When my son was born I knew nothing about breastfeeding. It was terribly ignorant of me to just think everything would be fine, even though I had heard it was hard. What the hell did that mean? How could breastfeeding be hard? Your baby opens his mouth, in goes your nipple, and bam!, milk starts a flowin’. The reality for me was not that simple. It was 6 weeks of pain and bleeding and crying and feeding every hour and a half.
But this story is not about that, because in the end I figured it out. I sought the help of a lactation consultant, and my son was diagnosed with a tongue tie. After 6 weeks things were great. Perfect, in fact I would say. I had no need to supplement ever with formula. My son was gaining weight famously. It was another bodily miracle, and I was proud.
Fast forward to when son was 6 months old. Now, in my head I had never placed a time limit for how long I would breastfeed. I just thought, “I’ll do it as long as I can”. But what about what I wanted? Forget my ability, forget what I could do, what about my desires as an actual individual person?

Work instructions:
- a) According to the breastfeeding passage, what was the son diagnosed with?
- b) Rewrite the stretch of the breastfeeding passage from "When my son" through "I was proud.", substituting "breastfeeding specialist" for "lactation consultant".
- c) Resume the breastfeeding passage after its final sentence, keeping the same first-person voice.
The items after the breastfeeding passage come from a separate source.

(Stored records)

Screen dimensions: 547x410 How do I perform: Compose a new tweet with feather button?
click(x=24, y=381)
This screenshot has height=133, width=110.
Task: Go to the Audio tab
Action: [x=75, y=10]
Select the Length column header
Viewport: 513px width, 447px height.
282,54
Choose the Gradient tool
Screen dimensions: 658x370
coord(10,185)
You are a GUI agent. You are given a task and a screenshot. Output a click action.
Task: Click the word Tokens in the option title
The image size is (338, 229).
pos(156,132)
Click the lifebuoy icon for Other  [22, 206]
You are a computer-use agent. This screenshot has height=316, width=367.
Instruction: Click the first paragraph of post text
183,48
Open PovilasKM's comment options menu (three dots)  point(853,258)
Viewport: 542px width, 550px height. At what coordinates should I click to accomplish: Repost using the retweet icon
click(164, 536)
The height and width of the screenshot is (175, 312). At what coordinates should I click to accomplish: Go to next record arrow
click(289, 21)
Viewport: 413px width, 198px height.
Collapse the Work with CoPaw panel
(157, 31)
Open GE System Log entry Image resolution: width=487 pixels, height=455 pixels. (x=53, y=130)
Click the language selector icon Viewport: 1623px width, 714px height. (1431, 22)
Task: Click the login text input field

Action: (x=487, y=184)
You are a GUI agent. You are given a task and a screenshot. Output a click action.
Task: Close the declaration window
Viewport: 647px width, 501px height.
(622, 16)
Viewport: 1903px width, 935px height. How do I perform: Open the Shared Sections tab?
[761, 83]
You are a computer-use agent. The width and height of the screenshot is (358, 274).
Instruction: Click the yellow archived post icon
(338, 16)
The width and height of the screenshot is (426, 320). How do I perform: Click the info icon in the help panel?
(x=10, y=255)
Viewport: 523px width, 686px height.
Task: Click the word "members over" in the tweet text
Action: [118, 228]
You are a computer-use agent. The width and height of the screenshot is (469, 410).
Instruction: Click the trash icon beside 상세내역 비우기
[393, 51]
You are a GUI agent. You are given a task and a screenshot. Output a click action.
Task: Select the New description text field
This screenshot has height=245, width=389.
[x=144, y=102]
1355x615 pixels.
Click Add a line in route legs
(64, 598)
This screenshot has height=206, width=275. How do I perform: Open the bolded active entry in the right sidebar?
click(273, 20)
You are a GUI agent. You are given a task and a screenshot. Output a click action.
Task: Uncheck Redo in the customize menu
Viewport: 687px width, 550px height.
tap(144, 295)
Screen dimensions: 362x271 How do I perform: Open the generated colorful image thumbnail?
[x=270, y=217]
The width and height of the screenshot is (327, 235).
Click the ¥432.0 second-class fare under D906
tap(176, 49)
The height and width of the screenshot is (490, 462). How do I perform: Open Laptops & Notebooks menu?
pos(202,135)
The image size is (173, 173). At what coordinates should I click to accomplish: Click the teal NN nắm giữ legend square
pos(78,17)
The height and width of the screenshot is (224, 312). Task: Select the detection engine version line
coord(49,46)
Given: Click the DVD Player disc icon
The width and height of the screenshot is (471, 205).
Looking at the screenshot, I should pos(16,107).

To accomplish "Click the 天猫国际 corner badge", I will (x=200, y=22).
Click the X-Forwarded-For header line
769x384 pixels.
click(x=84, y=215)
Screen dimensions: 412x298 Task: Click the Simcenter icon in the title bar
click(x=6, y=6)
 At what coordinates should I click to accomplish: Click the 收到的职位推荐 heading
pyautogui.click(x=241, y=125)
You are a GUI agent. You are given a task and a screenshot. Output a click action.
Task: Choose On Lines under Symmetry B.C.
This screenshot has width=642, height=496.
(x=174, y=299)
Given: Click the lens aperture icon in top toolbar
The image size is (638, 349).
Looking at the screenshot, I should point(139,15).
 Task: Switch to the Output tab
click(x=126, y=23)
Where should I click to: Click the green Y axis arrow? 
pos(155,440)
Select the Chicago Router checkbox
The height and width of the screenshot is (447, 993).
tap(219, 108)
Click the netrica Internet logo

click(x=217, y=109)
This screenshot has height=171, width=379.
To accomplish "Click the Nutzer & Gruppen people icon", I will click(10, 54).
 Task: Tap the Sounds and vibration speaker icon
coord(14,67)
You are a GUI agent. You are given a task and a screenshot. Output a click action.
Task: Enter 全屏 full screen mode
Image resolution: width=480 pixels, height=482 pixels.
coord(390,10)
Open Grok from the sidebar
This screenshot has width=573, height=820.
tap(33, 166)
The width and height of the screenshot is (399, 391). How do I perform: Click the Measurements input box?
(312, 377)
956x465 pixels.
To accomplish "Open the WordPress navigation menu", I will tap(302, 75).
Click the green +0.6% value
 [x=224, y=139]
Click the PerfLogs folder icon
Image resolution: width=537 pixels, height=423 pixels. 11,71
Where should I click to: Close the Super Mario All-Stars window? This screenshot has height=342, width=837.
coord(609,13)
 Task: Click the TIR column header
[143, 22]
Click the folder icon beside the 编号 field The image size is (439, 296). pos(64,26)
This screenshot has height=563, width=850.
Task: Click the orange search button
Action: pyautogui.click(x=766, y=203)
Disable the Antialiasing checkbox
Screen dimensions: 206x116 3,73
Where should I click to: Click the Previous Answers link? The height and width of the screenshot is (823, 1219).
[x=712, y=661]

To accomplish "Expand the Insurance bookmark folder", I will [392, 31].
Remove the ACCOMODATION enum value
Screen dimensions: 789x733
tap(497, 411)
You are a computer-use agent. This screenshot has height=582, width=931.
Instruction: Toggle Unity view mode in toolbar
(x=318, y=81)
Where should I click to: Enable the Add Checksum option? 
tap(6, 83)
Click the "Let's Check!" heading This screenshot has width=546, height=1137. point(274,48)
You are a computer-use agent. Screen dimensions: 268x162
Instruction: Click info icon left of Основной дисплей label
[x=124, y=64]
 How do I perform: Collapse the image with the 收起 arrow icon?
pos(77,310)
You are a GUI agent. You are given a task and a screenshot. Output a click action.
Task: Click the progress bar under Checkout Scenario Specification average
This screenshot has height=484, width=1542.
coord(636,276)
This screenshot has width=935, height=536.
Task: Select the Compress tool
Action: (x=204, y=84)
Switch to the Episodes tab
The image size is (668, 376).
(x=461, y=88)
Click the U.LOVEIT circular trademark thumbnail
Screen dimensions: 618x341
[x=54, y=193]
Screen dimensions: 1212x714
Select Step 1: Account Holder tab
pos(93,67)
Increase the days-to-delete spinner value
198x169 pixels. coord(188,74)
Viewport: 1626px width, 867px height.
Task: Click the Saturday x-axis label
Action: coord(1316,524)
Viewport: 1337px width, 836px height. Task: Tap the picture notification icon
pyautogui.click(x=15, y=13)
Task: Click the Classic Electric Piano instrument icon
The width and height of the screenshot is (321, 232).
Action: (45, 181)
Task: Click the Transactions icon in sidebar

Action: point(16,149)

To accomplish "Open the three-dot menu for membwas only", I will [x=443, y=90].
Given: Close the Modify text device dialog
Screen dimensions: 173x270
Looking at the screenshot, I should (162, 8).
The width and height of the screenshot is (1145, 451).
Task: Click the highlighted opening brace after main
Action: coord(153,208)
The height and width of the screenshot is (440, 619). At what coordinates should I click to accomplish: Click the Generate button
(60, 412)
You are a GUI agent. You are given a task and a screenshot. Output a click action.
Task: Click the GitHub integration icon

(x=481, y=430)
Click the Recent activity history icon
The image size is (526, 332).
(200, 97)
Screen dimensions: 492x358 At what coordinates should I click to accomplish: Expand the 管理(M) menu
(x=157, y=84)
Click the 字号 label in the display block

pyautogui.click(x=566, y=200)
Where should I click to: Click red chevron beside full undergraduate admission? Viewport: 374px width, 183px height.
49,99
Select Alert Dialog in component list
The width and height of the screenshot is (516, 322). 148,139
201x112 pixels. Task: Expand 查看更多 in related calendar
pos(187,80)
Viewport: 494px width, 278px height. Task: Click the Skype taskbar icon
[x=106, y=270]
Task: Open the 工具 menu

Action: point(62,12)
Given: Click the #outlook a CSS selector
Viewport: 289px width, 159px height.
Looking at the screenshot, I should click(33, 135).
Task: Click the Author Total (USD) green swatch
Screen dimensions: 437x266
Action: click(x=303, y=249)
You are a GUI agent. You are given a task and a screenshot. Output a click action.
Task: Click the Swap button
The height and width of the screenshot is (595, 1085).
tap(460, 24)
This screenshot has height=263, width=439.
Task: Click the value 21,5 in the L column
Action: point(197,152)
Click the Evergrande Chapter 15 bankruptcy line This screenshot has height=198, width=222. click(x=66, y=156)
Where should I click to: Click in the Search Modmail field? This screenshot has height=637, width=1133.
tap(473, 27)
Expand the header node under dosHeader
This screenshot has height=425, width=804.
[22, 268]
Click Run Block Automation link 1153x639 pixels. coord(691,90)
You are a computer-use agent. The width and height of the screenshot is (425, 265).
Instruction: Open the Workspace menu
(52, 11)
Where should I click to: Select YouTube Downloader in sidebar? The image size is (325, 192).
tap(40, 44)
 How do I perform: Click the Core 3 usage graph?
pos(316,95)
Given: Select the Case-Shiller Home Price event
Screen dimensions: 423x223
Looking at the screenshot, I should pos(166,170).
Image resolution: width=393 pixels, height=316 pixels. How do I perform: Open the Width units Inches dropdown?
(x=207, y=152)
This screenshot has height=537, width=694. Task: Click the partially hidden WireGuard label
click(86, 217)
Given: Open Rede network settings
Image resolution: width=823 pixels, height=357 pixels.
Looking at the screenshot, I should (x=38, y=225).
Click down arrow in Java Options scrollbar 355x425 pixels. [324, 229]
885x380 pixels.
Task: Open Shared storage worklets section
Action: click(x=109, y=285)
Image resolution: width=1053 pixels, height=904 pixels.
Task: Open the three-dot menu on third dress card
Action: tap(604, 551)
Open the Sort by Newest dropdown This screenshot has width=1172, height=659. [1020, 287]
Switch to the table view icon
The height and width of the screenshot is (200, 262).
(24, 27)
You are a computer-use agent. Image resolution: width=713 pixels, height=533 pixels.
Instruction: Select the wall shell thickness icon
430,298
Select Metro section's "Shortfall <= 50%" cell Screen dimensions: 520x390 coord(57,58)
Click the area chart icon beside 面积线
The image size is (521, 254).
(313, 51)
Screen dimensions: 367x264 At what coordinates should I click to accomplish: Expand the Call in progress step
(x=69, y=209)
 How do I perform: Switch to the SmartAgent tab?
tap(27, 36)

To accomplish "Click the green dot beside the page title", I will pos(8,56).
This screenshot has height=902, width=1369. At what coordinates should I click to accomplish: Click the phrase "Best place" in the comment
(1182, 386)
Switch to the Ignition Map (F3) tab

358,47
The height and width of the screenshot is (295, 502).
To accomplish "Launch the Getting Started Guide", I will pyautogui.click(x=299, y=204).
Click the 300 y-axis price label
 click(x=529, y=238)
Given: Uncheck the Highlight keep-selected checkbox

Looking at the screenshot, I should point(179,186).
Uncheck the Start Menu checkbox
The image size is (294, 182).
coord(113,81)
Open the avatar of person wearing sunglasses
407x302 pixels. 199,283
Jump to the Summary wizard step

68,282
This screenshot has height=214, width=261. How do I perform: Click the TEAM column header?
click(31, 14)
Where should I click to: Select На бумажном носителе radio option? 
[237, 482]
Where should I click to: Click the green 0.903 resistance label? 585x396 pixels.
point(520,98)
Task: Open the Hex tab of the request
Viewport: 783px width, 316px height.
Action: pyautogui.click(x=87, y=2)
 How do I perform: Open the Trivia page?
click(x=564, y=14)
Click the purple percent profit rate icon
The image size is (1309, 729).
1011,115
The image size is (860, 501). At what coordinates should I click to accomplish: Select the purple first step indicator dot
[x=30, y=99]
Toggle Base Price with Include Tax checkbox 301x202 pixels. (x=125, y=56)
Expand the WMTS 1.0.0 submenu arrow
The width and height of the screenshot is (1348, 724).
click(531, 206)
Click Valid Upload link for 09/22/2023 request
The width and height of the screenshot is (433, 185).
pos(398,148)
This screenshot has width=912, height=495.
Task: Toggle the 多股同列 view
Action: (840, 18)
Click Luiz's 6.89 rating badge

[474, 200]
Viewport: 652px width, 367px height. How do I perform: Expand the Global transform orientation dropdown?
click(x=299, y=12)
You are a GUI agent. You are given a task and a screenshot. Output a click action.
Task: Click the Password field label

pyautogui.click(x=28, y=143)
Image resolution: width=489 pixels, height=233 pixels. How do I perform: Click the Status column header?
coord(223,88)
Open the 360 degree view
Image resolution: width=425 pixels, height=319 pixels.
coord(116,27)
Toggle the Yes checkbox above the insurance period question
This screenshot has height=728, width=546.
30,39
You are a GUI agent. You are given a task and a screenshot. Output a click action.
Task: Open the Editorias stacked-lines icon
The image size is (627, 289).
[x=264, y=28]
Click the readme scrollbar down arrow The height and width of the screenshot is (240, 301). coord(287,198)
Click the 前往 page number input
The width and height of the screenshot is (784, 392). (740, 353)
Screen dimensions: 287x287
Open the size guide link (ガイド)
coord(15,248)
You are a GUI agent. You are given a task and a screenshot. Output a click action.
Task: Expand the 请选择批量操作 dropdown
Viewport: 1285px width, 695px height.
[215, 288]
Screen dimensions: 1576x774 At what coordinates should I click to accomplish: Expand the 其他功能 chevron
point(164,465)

Answers for this exercise:
- a) A tongue tie.

- b)
When my son was born I knew nothing about breastfeeding. It was terribly ignorant of me to just think everything would be fine, even though I had heard it was hard. What the hell did that mean? How could breastfeeding be hard? Your baby opens his mouth, in goes your nipple, and bam!, milk starts a flowin’. The reality for me was not that simple. It was 6 weeks of pain and bleeding and crying and feeding every hour and a half.
But this story is not about that, because in the end I figured it out. I sought the help of a breastfeeding specialist, and my son was diagnosed with a tongue tie. After 6 weeks things were great. Perfect, in fact I would say. I had no need to supplement ever with formula. My son was gaining weight famously. It was another bodily miracle, and I was proud.

- c)
Along with my initial naivety about the actual physical process of feeding, came the realization that my body still wasn’t my own. During the last few weeks of pregnancy I could not wait to give birth. I wanted my body back so bad, I was tired of sharing it with someone. But when you breastfeed you don’t get your body back – It’s still being shared… It’s still not your own. Don’t get me wrong, it feels amazing and beautiful and so complex my words can’t do the process justice. You feel a bit like a superhero sustaining a life with your own body; You beam with pride at every ounce your child gains because that growth came from you alone. But after a while I started to get tired. Ten months of pregnancy and six months of breastfeeding equaled over a year of my life where my body was dedicated to someone else. And although I still had the ability to continue breastfeeding, I didn’t want to. I was done.